Exercise prompt:
Look through the listing underneath for "Open", and copy every line that has it.

Entries provided:

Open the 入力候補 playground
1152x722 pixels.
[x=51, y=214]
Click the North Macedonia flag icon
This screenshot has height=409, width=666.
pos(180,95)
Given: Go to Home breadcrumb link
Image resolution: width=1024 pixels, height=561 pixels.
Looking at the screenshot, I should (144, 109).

---

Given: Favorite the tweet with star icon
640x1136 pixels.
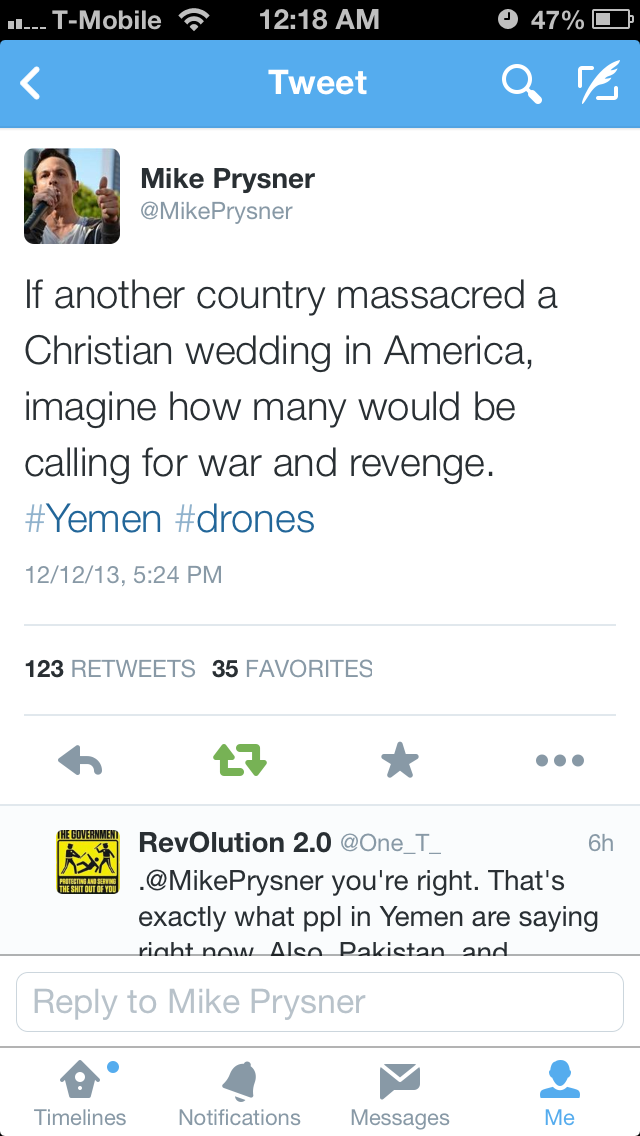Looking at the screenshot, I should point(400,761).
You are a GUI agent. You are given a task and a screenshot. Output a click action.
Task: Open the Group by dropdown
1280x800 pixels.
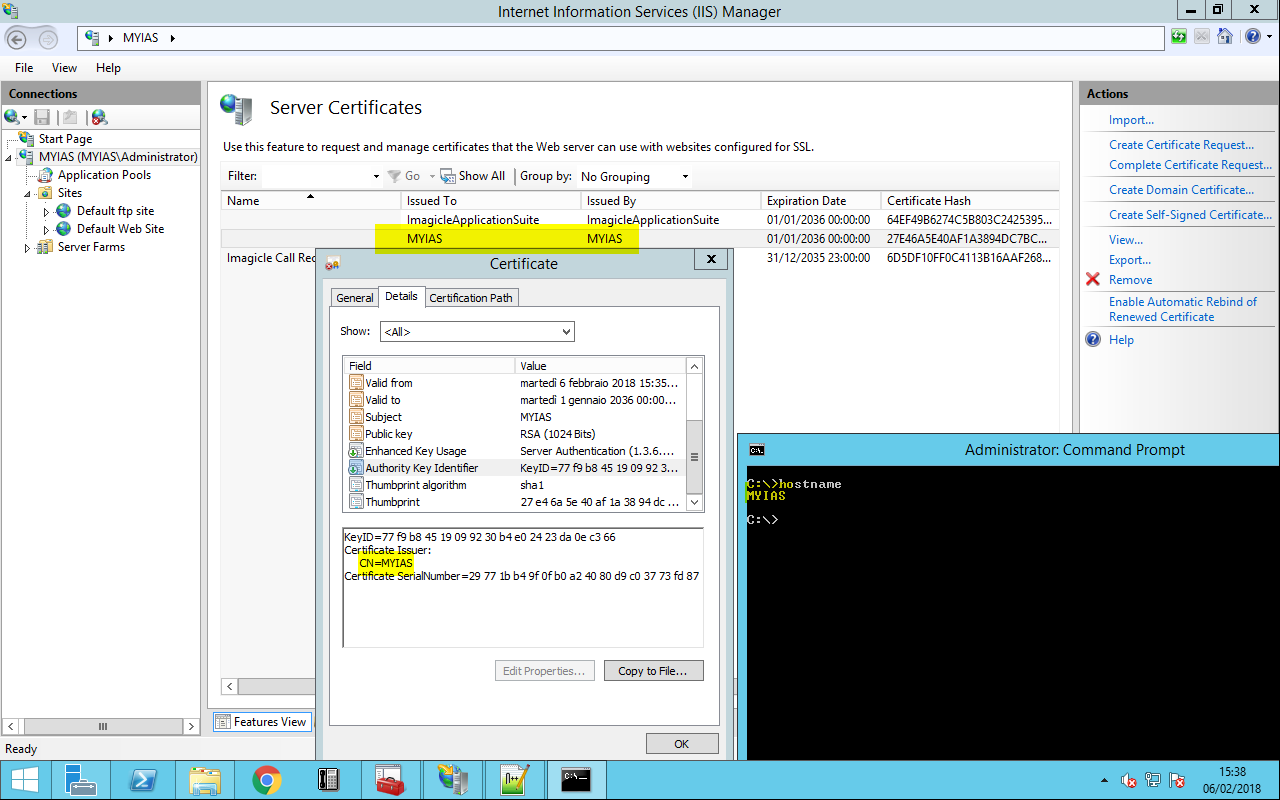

Response to this exercise:
Open the 入力候補 playground
Task: Open the Group by dropdown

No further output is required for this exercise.